Fixation and processing of statistical results

Lecture



In Lecture 21, we became acquainted in detail with the scheme of a statistical computer experiment. In Lectures 21-26, we examined the practical implementation of all the basic blocks (see Fig. 21.3) of this scheme. Now it is important to learn how to organize the work of the last two blocks - the block for calculating statistical characteristics (BVSH) and the block for assessing the reliability of statistical results (AML).

So, we will consider how to fix the statistical values ​​as a result of the experiment in order to obtain reliable information about the properties of the object being modeled. Recall that the generalized characteristics of a random process or phenomenon are average values.

Average calculation

The calculation of the average values ​​during the experiment, which is repeated many times, and its result is averaged, can be organized in several ways:

  • all statistics are calculated at the end;
  • all statistics are calculated in the calculation process (by recursive relations);
  • All statistics are calculated in class intervals (this method combines the universality of the first method and the economy of the second).

Method 1. Calculate all statistics at the end. To do this, in the course of the experiment, the values ​​of X i the output (studied) random variable X are accumulated in the data array. After the end of the experiment, the expectation (average) X and the variance D (the characteristic variation of the values ​​relative to this expectation) are calculated.

  Fixation and processing of statistical results

  Fixation and processing of statistical results

Often, the standard deviation σ = sqrt ( D ) is used.

Note that the disadvantage of the method is the inefficient use of memory, since it is necessary to accumulate and save a large number of values ​​of the output value during the whole experiment, which can be very long.

The second minus is that you have to read the array X i twice, because using formula (2) as it is written here, we can only calculate the formula (1) (from 1 to n ), and then again banishing for the formula (2) the array X i .

A positive point is the preservation of the entire data set, which makes it possible to study it in more detail later if necessary to investigate certain effects and results.

Method 2. Calculation of all statistics in the calculation process (by recursive relations). This method provides the ability to store only the current value of the mathematical expectation X i and the variance D i corrected at each iteration. This saves us from the need to permanently store the entire array of experimental data. Each new Xi given is taken into account in the sum with a weighting factor - the more i terms accumulated in the Xi amount, the more important its value is relative to the regular amendment Xi , therefore the ratio of the weighting factors i / ( i + 1): 1 / ( i + 1).

  Fixation and processing of statistical results

  Fixation and processing of statistical results

where X i is the next value of the experimental output value.

Method 3. Calculation of all statistics in class intervals.
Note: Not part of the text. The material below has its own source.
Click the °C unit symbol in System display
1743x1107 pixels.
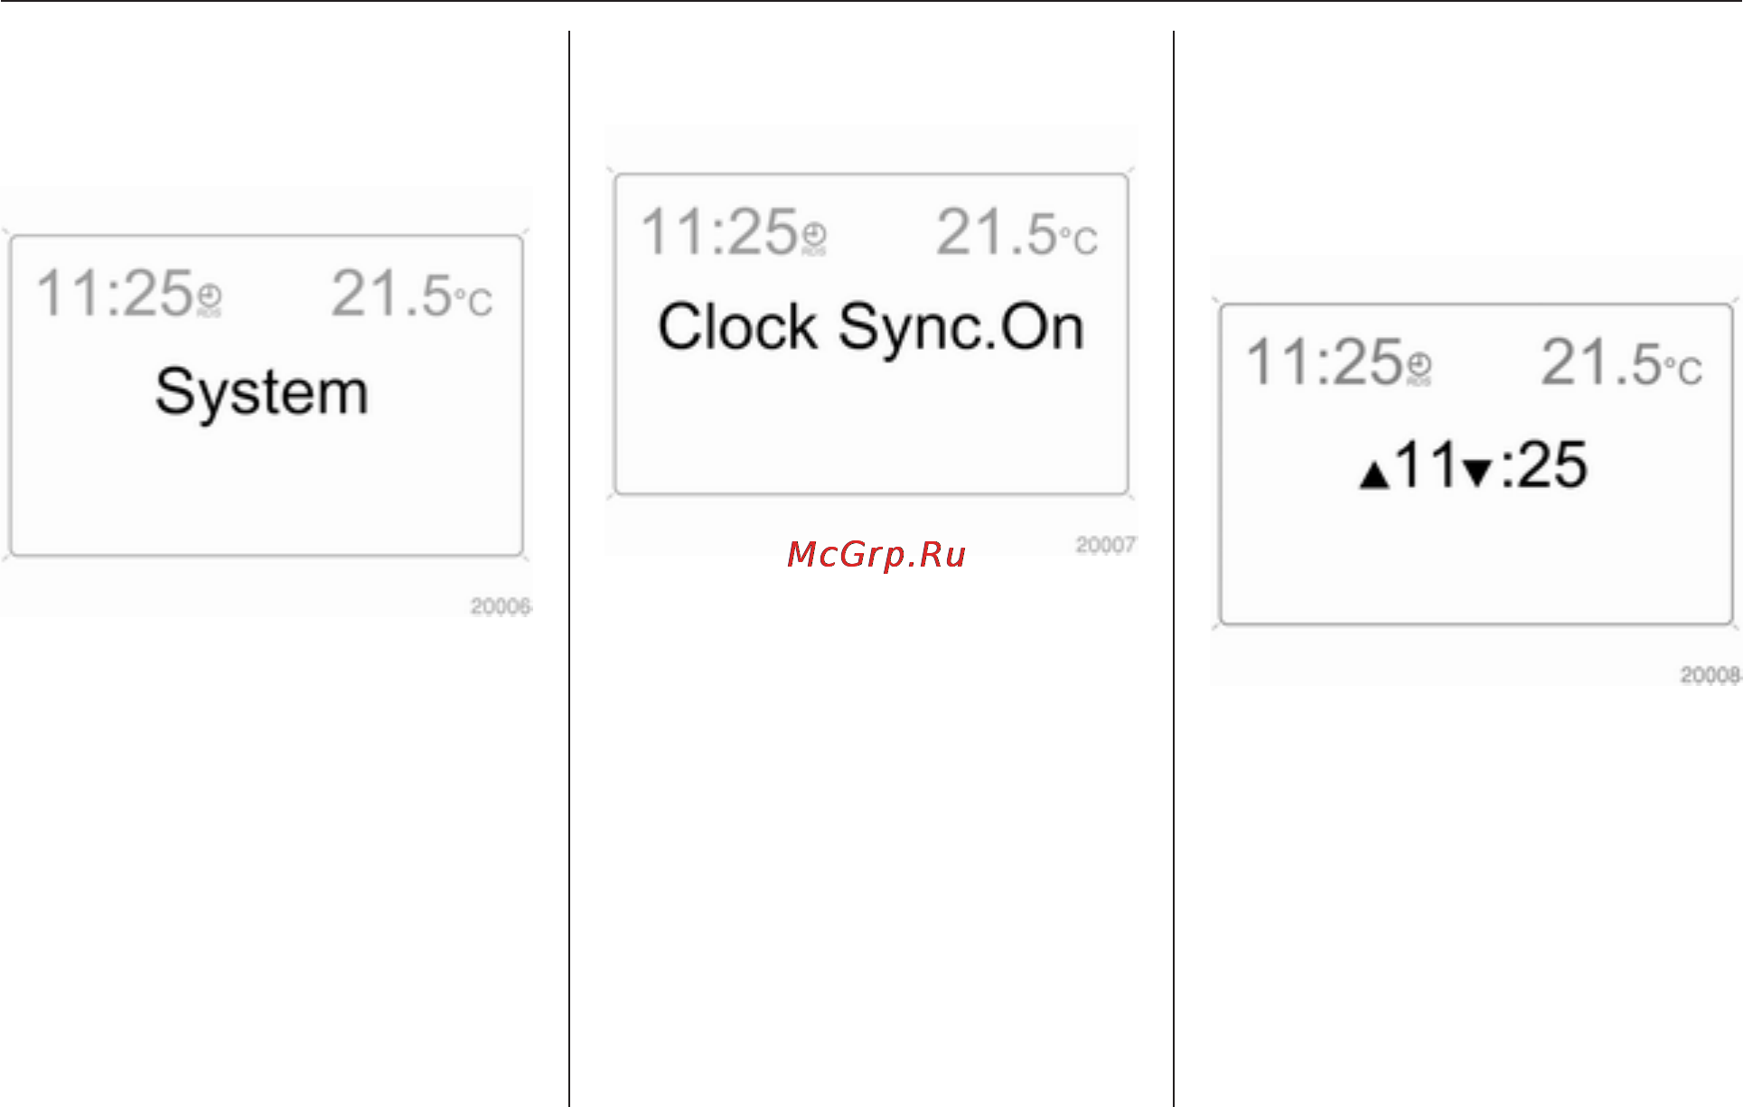[473, 302]
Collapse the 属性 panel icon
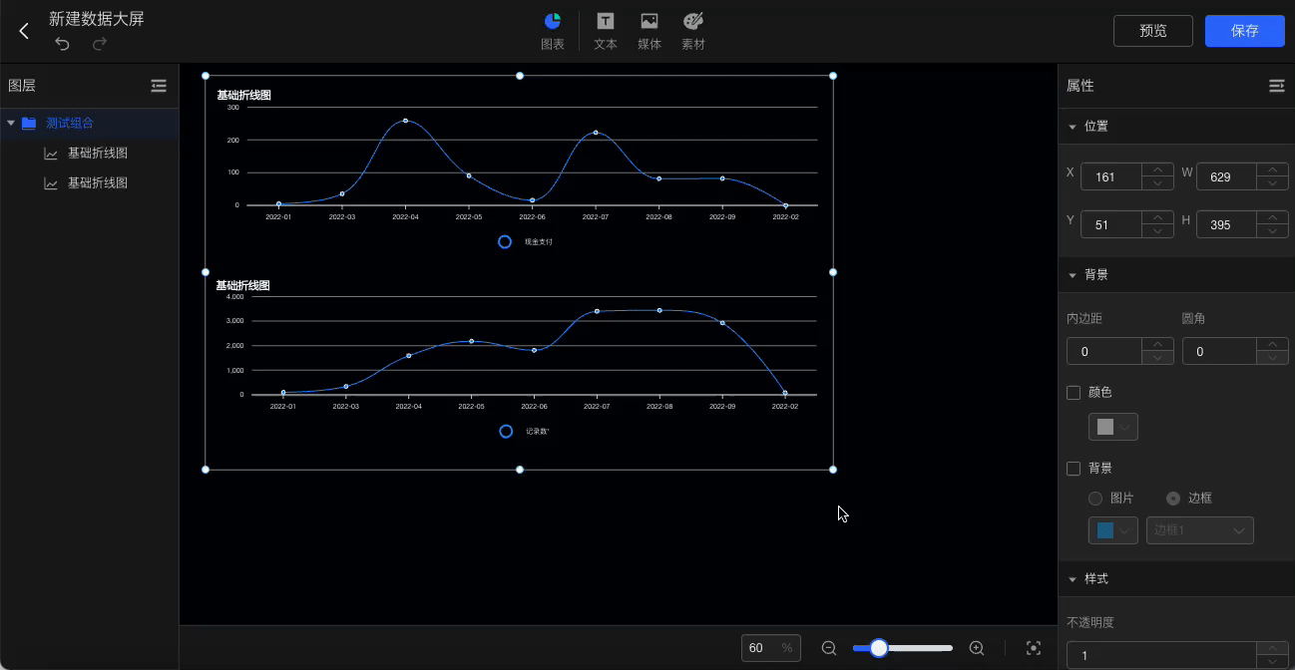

This method assumes that not all values ​​of X i will be accumulated in the array, but only over significant intervals in which the random output value X i is distributed. The total interval of change of X i is divided into m subintervals, in each of which the number n i is recorded, which indicates how many times X i took a value from the i -th interval. With a small number of intervals ( m ≈ 1) we get method 1, with the number of intervals m = n we get method 2. In case 1 < m < n, we get an average solution - a compromise between the memory occupied and the information content of the output data.

  Fixation and processing of statistical results

  Fixation and processing of statistical results

Distribution geometry calculation

Even more informative is the calculation of the geometry of the distribution of a random variable. It is necessary in order to imagine more accurately the nature of the distribution. It is known that the value of the statistical moment can be approximately judged on the geometric form of the distribution.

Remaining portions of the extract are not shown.